== Task to carry out ==
Which lines run from the line with "[Tharunka_Volume 29_No 09.pdf.00031.jpg]" through the line with "Show keyword hits [button] (329, 441)" in the entries below? Print them exactly, both ends included, and nothing more.

[[ Supplied information open ]]

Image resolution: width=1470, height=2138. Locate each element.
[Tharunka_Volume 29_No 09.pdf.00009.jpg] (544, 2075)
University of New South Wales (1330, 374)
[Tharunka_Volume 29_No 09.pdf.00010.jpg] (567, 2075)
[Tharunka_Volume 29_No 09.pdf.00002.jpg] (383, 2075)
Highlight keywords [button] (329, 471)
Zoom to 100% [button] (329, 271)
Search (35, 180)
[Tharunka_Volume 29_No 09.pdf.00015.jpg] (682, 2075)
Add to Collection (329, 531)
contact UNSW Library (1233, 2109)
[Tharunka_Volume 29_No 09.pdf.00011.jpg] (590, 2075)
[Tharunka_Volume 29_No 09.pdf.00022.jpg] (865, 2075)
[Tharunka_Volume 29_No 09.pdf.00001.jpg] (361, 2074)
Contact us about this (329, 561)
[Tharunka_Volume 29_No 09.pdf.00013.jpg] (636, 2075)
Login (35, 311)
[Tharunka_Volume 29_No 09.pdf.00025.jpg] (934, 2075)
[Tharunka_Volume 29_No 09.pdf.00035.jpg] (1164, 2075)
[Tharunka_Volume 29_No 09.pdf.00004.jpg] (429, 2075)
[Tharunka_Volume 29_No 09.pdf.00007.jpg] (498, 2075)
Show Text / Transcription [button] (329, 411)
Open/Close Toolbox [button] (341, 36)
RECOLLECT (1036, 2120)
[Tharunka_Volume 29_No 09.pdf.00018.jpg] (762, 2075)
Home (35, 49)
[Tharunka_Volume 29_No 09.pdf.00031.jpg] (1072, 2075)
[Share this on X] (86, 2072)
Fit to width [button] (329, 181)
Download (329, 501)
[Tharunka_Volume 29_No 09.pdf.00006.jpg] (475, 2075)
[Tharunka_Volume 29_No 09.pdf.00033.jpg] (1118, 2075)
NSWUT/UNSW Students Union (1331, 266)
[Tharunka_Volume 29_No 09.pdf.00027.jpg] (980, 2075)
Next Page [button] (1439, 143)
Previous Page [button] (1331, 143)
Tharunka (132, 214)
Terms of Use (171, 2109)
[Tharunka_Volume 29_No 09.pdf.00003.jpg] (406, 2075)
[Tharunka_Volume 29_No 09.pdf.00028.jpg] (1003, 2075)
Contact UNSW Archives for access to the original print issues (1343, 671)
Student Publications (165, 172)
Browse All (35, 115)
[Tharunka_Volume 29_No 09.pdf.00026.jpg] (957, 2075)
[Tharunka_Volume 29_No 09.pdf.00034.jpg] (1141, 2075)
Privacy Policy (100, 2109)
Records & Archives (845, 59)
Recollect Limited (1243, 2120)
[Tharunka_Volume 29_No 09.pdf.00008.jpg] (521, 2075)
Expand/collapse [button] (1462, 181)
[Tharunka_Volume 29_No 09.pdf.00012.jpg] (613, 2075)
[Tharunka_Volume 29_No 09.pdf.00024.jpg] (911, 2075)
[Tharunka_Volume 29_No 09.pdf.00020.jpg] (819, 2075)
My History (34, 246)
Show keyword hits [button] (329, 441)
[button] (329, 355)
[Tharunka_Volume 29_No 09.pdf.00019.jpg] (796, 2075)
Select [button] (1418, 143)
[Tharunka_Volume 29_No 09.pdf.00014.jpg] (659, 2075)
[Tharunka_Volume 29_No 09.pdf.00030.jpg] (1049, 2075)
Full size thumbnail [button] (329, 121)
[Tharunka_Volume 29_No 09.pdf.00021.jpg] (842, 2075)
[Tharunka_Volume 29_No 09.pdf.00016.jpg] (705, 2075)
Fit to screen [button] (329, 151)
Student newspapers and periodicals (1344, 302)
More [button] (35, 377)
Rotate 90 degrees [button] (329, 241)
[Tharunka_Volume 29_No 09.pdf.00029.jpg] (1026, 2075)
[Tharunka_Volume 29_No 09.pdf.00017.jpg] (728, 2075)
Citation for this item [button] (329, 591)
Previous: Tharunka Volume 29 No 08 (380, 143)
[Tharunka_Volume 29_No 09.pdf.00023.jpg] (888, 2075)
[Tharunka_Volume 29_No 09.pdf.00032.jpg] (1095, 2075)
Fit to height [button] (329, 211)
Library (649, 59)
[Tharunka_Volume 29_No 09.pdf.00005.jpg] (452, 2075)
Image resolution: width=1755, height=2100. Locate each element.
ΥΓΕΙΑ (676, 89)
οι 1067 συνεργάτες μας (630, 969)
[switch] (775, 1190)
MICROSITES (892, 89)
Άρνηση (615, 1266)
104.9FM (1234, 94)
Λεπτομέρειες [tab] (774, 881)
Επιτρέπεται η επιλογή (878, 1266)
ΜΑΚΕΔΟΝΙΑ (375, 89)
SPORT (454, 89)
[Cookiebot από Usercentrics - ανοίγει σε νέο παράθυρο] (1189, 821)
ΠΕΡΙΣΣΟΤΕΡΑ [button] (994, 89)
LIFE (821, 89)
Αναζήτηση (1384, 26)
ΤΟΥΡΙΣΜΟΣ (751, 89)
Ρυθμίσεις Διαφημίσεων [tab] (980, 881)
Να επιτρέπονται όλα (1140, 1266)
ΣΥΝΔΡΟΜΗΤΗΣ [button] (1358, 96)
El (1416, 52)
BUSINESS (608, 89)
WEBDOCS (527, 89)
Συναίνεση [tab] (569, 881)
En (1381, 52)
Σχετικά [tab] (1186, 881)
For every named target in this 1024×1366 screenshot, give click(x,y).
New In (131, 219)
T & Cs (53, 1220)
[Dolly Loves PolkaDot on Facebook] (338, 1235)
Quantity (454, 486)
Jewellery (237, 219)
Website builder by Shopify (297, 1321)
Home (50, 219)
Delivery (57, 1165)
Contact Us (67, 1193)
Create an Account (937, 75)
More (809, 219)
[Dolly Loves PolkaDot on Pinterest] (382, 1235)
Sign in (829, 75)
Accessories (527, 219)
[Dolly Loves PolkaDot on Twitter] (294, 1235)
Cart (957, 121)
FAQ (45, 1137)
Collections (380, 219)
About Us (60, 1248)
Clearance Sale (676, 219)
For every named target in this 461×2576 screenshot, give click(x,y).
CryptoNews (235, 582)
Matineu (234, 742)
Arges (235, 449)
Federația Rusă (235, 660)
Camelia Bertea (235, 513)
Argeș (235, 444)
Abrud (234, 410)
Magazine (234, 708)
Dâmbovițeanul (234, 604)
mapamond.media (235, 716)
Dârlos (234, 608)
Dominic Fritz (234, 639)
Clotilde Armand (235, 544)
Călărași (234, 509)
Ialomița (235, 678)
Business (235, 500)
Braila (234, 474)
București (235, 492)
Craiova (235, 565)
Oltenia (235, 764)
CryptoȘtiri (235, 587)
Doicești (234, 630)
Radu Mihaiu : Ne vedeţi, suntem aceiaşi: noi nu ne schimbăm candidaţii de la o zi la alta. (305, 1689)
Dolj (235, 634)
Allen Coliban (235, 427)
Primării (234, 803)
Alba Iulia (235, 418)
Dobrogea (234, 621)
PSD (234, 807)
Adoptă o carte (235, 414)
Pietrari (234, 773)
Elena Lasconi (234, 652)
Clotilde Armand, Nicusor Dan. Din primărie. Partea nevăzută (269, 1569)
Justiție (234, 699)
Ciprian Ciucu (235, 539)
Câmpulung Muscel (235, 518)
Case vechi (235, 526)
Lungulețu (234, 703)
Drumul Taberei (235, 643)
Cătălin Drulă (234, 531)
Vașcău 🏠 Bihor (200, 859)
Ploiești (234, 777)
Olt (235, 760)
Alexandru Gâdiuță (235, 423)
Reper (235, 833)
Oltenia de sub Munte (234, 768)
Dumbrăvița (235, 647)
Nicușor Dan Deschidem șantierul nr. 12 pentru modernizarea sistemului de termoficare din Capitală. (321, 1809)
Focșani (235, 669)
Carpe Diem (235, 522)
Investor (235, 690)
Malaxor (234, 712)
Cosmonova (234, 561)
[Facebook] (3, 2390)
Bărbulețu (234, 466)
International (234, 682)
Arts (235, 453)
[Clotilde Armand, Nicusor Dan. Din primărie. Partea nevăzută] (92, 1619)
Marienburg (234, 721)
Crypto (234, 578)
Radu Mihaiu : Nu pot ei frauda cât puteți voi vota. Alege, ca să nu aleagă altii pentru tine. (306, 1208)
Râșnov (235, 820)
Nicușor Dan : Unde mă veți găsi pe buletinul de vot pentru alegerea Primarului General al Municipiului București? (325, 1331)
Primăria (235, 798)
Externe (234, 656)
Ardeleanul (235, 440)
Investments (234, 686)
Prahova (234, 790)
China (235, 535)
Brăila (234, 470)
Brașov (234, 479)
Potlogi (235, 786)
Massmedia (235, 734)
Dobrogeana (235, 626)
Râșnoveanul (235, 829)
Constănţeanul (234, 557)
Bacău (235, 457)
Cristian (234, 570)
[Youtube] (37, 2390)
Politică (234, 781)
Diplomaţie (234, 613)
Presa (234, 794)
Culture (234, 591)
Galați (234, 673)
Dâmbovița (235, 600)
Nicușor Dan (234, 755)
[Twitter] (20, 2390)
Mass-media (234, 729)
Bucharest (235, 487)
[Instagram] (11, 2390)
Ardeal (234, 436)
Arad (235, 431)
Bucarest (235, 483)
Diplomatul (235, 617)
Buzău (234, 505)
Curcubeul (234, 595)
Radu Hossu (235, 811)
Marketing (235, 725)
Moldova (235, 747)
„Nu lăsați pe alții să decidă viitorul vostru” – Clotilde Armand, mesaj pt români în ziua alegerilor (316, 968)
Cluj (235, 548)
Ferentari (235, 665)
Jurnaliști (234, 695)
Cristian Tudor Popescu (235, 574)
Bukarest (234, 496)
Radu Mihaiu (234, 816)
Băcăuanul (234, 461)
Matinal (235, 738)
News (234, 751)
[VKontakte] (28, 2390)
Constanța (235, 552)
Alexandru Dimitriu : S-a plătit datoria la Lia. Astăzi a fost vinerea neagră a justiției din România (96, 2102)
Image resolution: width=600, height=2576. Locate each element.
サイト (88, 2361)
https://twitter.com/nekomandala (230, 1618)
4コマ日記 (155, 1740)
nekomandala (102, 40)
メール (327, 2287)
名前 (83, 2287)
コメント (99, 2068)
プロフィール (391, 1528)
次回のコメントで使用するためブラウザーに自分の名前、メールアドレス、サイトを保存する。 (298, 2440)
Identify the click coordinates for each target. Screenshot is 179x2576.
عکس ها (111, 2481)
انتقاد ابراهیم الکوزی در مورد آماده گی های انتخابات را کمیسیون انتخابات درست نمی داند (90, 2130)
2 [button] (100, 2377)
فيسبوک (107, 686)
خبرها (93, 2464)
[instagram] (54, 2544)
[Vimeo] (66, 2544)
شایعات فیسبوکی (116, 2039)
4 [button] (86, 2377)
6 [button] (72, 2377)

[[ Supplied information closed ]]

== Solution to the problem ==
[Tharunka_Volume 29_No 09.pdf.00031.jpg] (1072, 2075)
[Share this on X] (86, 2072)
Fit to width [button] (329, 181)
Download (329, 501)
[Tharunka_Volume 29_No 09.pdf.00006.jpg] (475, 2075)
[Tharunka_Volume 29_No 09.pdf.00033.jpg] (1118, 2075)
NSWUT/UNSW Students Union (1331, 266)
[Tharunka_Volume 29_No 09.pdf.00027.jpg] (980, 2075)
Next Page [button] (1439, 143)
Previous Page [button] (1331, 143)
Tharunka (132, 214)
Terms of Use (171, 2109)
[Tharunka_Volume 29_No 09.pdf.00003.jpg] (406, 2075)
[Tharunka_Volume 29_No 09.pdf.00028.jpg] (1003, 2075)
Contact UNSW Archives for access to the original print issues (1343, 671)
Student Publications (165, 172)
Browse All (35, 115)
[Tharunka_Volume 29_No 09.pdf.00026.jpg] (957, 2075)
[Tharunka_Volume 29_No 09.pdf.00034.jpg] (1141, 2075)
Privacy Policy (100, 2109)
Records & Archives (845, 59)
Recollect Limited (1243, 2120)
[Tharunka_Volume 29_No 09.pdf.00008.jpg] (521, 2075)
Expand/collapse [button] (1462, 181)
[Tharunka_Volume 29_No 09.pdf.00012.jpg] (613, 2075)
[Tharunka_Volume 29_No 09.pdf.00024.jpg] (911, 2075)
[Tharunka_Volume 29_No 09.pdf.00020.jpg] (819, 2075)
My History (34, 246)
Show keyword hits [button] (329, 441)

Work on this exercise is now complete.